期間中は町中に3万体以上のひな人形が飾られるという。多くは全国から送られてきたものだ。
お気づきの方も多いかと思うが、これら全て屋外に飾られている。雨が降ったらどうするんだろう。運営側の方に聞いてみた。そうしたら即答だった
「しまうよ」
と。そう、雨が降ったらもちろんのこと、夕方には3万体、全部しまうのだそうな。で、翌朝また全部出す。
「慣れてくると1時間くらいで飾り付けできるよ」
とはいえこの片付けと飾り付け作業が2月下旬から3月3日まで毎日行われるのだ。その労力だけでもビッグだ、まちがいない。
広がり続けるビッグひな祭り
この「ビッグひな祭り」、もともとは徳島県の勝浦町からはじまったものらしい。それが同じ勝浦ということでここ千葉県勝浦市でも開催するようになった(全国勝浦ネットワークというつながりがある)。由来は意外と名前つながりだった。

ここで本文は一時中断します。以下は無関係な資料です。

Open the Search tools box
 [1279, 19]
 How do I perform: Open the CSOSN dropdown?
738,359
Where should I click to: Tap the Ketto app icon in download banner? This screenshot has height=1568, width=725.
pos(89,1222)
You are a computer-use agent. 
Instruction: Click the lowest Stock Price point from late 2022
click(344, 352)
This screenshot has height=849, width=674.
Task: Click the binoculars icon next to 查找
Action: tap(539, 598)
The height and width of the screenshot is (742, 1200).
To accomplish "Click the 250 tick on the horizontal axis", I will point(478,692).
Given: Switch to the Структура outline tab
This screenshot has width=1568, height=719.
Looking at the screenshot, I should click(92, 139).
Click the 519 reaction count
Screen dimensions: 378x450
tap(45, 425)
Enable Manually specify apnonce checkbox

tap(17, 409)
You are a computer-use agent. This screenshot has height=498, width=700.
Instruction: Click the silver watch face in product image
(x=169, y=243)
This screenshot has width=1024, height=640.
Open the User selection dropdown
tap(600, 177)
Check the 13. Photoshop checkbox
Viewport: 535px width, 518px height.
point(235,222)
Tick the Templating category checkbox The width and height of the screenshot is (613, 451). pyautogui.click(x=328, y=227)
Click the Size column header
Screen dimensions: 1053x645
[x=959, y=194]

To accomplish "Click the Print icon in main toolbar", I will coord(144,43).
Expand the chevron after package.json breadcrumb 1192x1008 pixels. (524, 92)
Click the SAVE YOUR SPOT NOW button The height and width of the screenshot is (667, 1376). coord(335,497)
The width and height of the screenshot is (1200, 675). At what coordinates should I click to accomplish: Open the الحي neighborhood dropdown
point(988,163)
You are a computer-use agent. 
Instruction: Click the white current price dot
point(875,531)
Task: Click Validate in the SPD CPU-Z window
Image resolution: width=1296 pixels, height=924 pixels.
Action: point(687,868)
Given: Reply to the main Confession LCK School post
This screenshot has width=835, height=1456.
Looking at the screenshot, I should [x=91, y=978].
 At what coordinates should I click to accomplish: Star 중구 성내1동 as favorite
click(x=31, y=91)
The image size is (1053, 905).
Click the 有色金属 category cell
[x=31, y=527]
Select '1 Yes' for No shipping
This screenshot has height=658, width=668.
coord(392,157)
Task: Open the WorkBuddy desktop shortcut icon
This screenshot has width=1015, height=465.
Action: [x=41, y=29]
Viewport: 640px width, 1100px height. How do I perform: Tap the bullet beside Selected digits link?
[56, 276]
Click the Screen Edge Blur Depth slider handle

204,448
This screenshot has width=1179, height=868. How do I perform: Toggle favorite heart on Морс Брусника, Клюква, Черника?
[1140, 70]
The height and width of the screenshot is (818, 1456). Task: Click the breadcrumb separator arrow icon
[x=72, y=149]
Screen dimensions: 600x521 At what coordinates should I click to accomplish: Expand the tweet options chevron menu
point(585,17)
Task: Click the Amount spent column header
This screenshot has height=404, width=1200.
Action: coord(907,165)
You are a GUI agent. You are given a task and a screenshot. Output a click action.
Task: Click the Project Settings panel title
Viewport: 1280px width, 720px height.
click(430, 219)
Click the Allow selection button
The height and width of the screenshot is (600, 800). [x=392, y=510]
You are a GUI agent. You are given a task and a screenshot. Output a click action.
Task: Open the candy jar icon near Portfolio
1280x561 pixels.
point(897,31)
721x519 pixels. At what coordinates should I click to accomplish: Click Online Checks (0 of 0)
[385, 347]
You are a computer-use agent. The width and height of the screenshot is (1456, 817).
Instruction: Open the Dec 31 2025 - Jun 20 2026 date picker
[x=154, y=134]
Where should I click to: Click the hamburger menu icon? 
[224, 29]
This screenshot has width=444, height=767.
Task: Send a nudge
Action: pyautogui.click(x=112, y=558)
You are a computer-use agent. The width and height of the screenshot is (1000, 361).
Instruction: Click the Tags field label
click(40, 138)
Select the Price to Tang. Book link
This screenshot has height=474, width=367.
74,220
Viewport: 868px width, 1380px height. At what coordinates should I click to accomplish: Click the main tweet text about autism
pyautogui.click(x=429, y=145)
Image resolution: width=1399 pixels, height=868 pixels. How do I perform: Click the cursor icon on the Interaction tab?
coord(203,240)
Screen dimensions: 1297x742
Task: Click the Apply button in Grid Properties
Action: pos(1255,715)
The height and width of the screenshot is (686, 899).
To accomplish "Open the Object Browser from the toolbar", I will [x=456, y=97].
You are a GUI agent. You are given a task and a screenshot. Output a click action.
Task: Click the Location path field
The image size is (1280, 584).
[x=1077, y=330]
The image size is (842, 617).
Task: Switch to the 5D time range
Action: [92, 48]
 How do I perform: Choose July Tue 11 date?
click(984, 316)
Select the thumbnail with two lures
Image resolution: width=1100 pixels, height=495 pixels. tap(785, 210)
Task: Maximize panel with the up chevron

最近では他にも長野県須坂市で開催されているということで、このビッグひな祭り、じわじわと広がりつつある行事なのかもしれない。
地元の人が楽しむ祭りでもあります
会場近くの駐車場には観光バスがたくさん停まっていた。週末にはもっと盛り上がるにちがいない。
しかしこの祭り、観光客だけをあてにしたものではないのだ。町を歩いていると、地元の方がすごく楽しそうにひな人形を眺めながら干物を食べている。
「ほら、昔同級生だった加藤っていたやろ、あの**ちゃんちの向かいの。あそこのお人形さん、きれいやぜー」
地元のおばちゃんたちがひな人形を肴に井戸端会議に花を咲かせている。毎日出したり閉まったりしなきゃいけないのに、みんなこの祭りを本当に楽しんでいるように見えた。
うちにも女の子がいるのでひな人形を買った。実家にも姉のがあった。こうやって女の子が産まれるたびに増えていくひな人形は、そろそろ日本中に飽和しているんじゃないだろうか。
家にある人形を引き取ってもらえるこのビッグひな祭りは、世間のニーズに応えているのかもしれない。日の目を見ずに家にしまい込まれているよりも、ここで綺麗に飾られた方が人形としてもうれしいだろう。
ひな人形は、太陽の光の下で見ると家の中で見るよりずっと綺麗だということもわかった。着物もキラキラ光っているし、白い顔だってつるんとしてとても綺麗なのだ。
勝浦の人たちは、自分の家のひな人形もみな玄関に出して飾っていた。やはり一番綺麗な見せ方を知っているんだろう。
いいぞ、勝浦
ビッグひなまつりは想像以上にビッグなイベントだった。ひな人形はこれからも年々増えていくことだろう。楽しみだ。
しかし、なにより印象的だったのは勝浦の良さだ。魚はうまいし、みんないい人だし、暖かくて海が近くて波もいい。ばんざーい。会社までの通勤経路を検索したら、朝6時に出れば9時に出社できることもわかった。しばらく恋していたい。